Show each line of the material below that contains the word "what".

━━ EXTRACTED ENTRIES

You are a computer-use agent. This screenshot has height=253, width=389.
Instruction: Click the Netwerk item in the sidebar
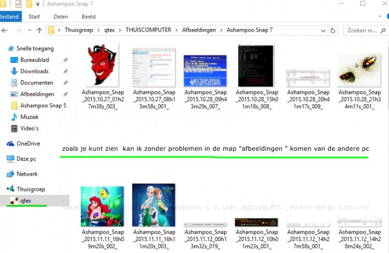coord(27,174)
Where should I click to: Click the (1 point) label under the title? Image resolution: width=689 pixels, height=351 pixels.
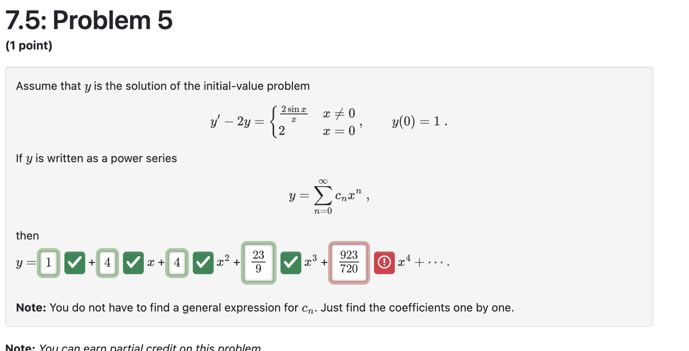29,45
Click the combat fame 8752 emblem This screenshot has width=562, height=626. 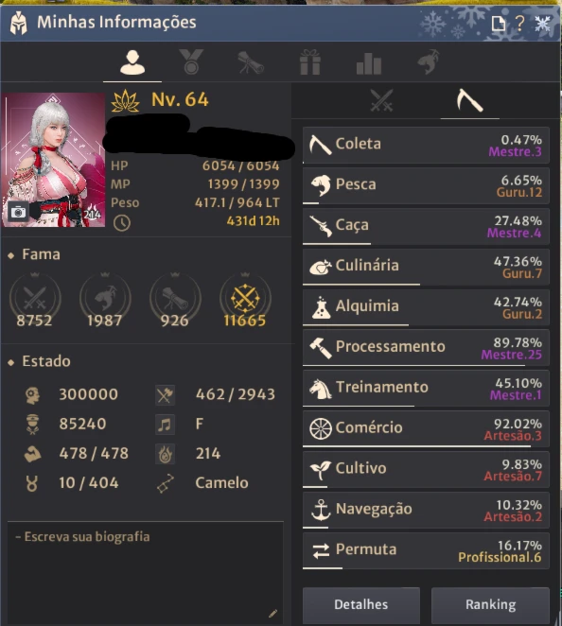click(35, 300)
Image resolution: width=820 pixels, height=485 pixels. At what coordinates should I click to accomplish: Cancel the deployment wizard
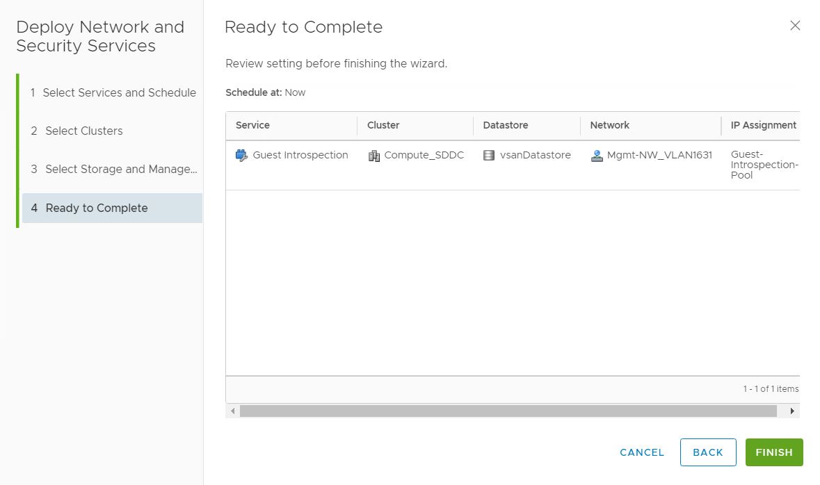coord(642,452)
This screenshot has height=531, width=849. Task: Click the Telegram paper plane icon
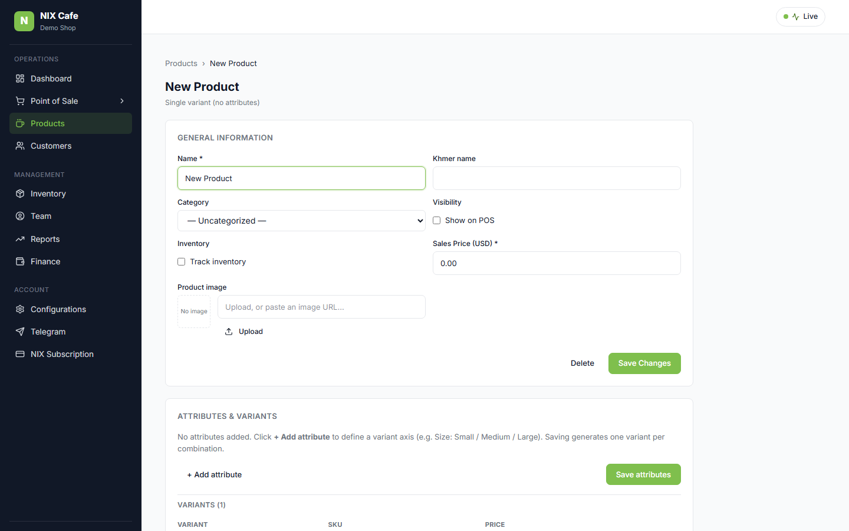[x=20, y=332]
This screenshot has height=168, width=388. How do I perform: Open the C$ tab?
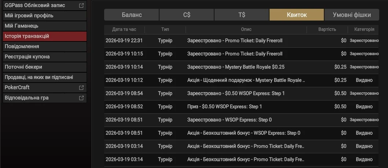click(187, 15)
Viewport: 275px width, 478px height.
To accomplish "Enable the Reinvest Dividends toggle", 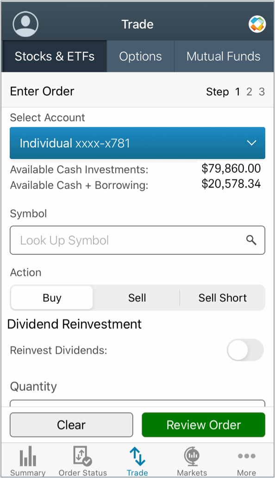I will pyautogui.click(x=245, y=350).
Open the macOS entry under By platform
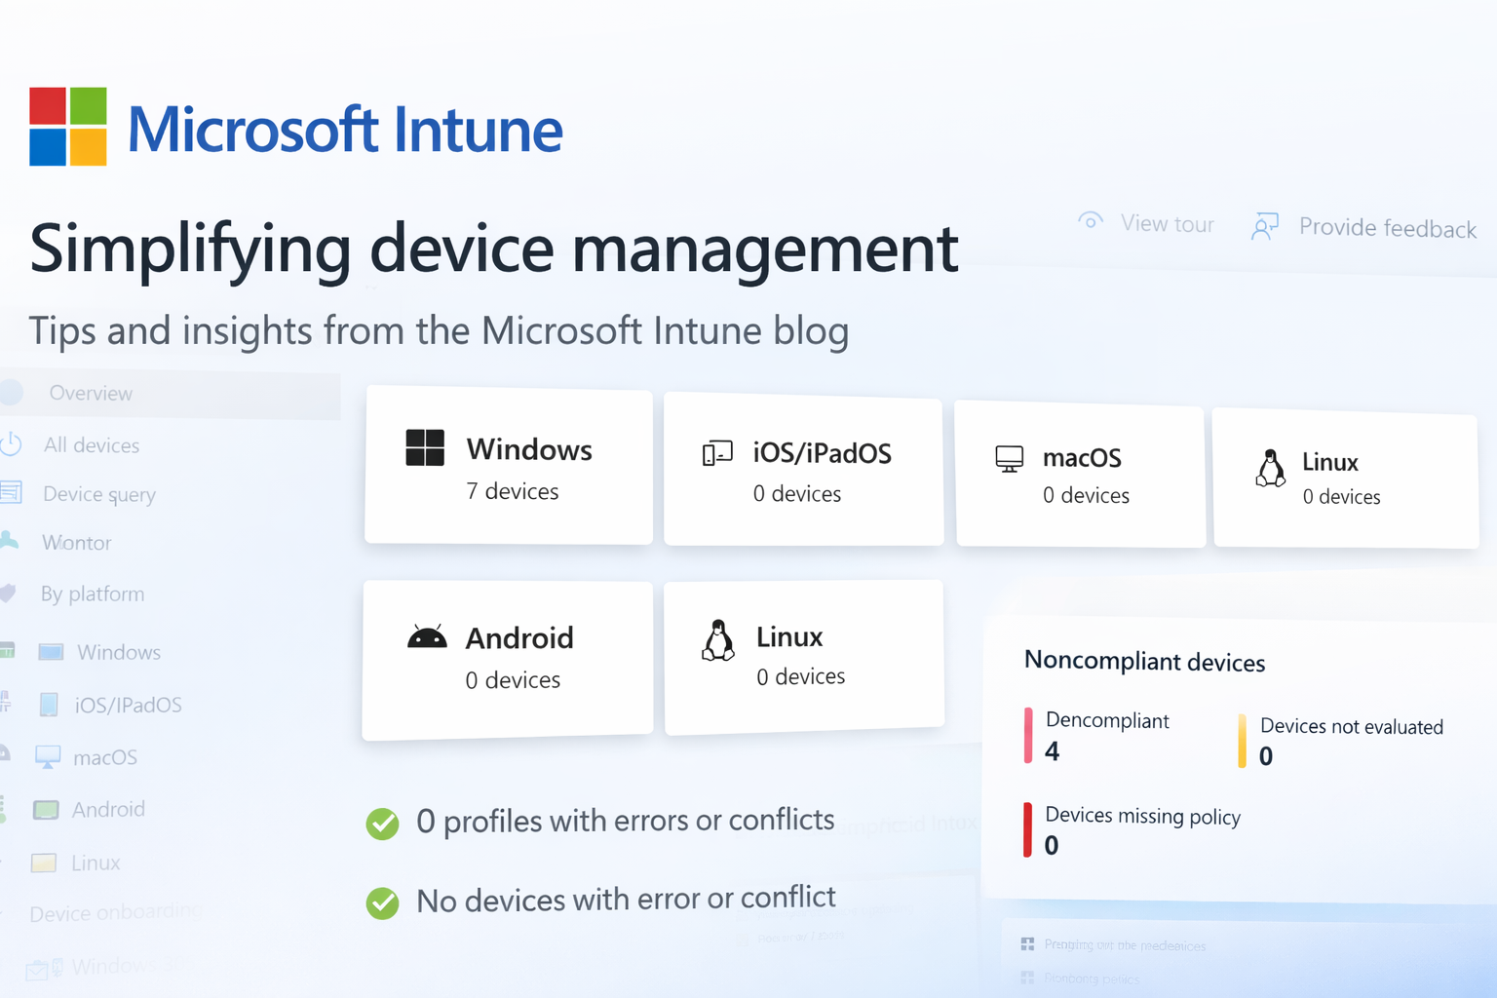This screenshot has width=1497, height=998. tap(102, 757)
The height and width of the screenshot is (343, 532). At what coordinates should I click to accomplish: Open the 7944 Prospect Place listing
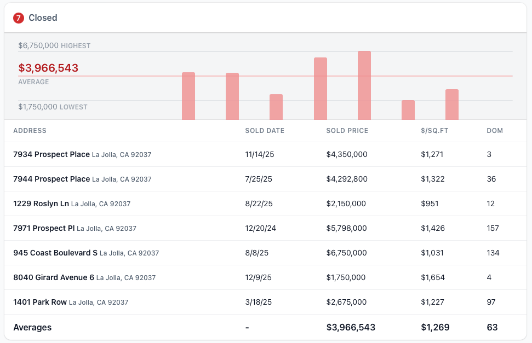(x=52, y=179)
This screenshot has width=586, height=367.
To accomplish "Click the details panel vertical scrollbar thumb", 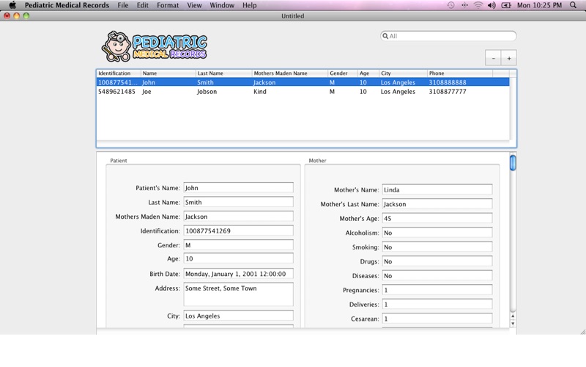I will pyautogui.click(x=513, y=163).

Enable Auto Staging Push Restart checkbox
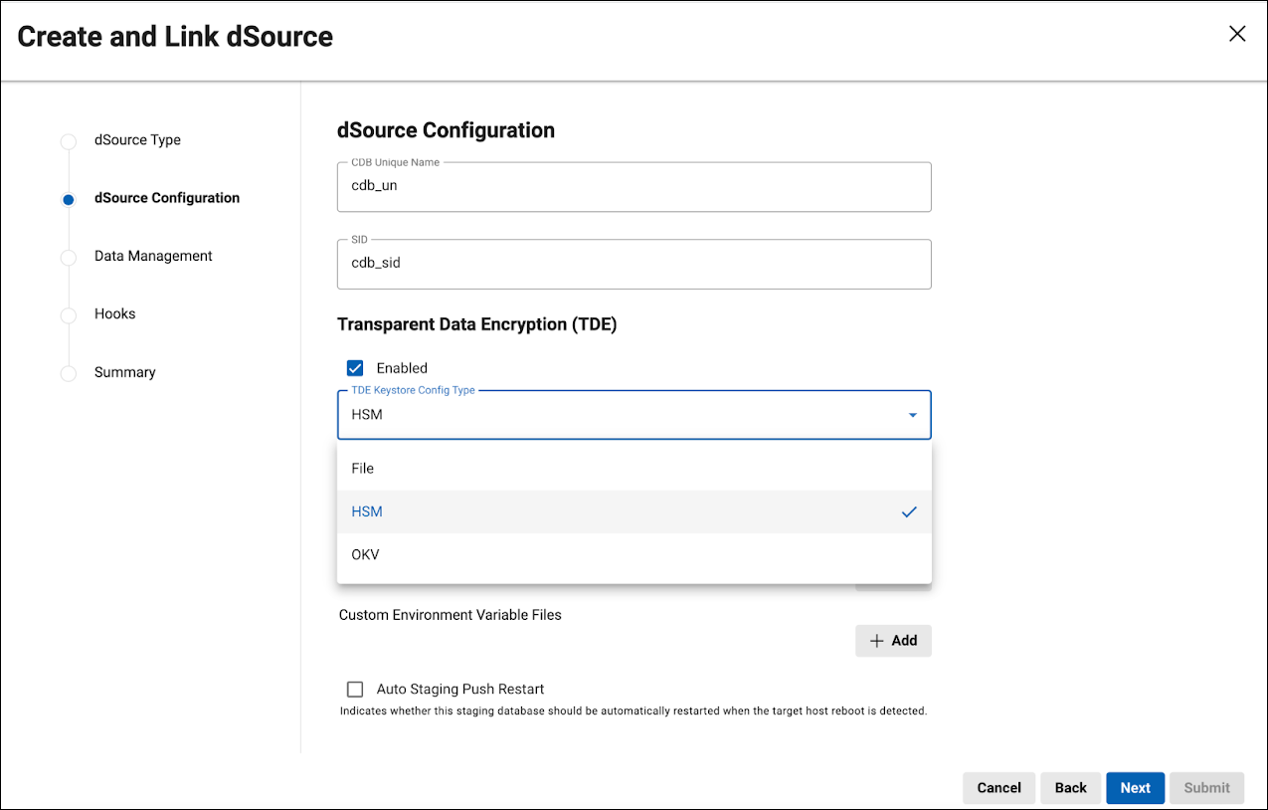click(355, 690)
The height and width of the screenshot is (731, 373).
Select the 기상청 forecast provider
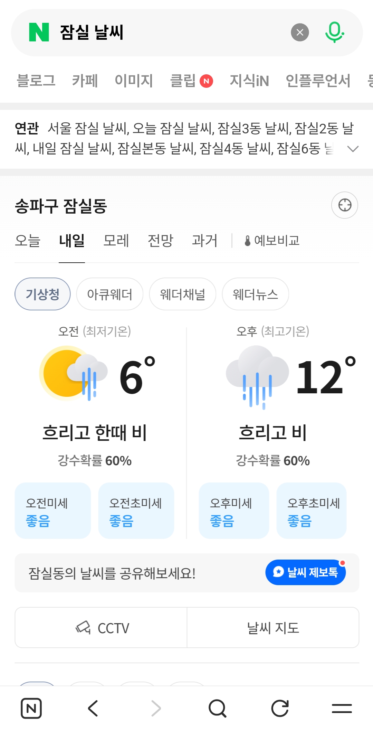pos(42,294)
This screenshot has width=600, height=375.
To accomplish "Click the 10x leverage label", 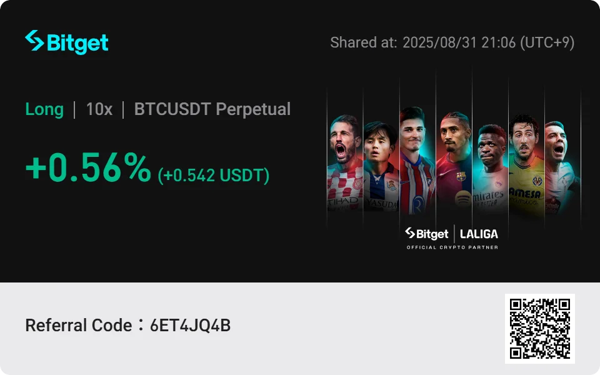I will [99, 109].
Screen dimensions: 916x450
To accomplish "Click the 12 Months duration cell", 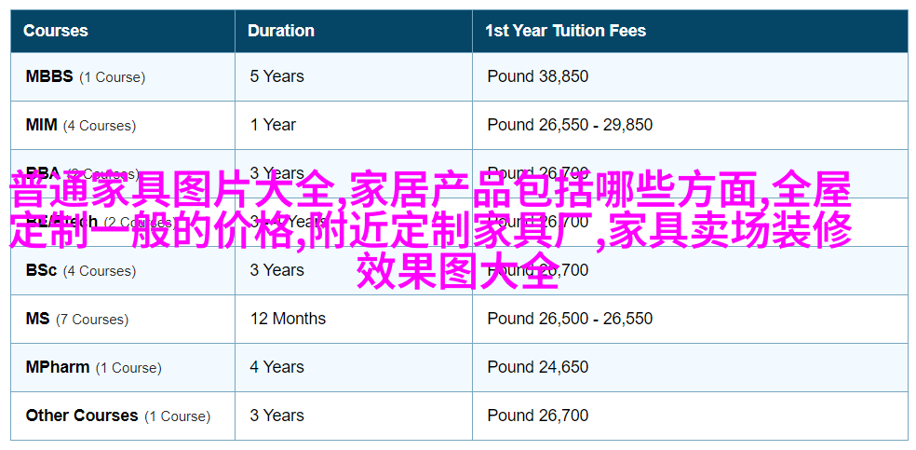I will (x=288, y=319).
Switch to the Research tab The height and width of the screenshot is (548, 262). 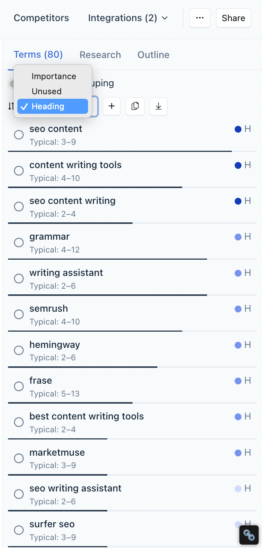click(100, 55)
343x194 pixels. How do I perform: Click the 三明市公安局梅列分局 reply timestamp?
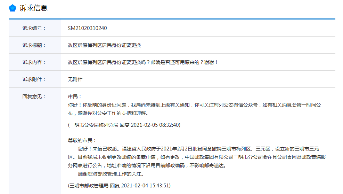(x=124, y=125)
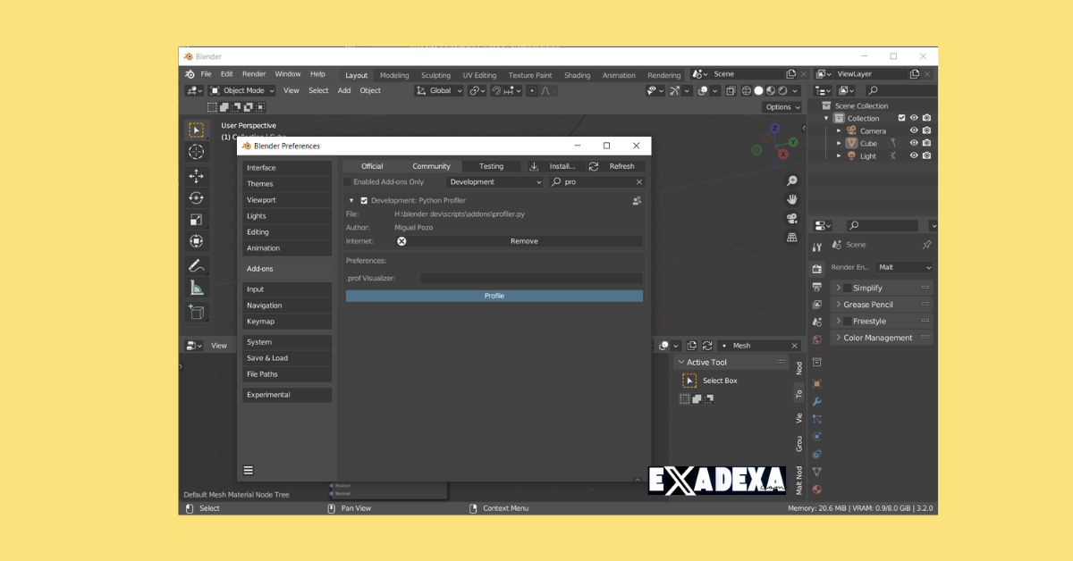Switch to the Testing add-ons tab
This screenshot has height=561, width=1073.
tap(493, 165)
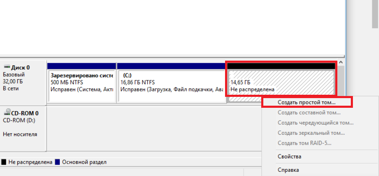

━━━━

== OUTPUT OF THE TASK ==
Image resolution: width=820 pixels, height=485 pixels. At what coordinates should I click to accomplish: Cancel the deployment wizard
The height and width of the screenshot is (343, 532). At what coordinates should I click to accomplish: Open the 7944 Prospect Place listing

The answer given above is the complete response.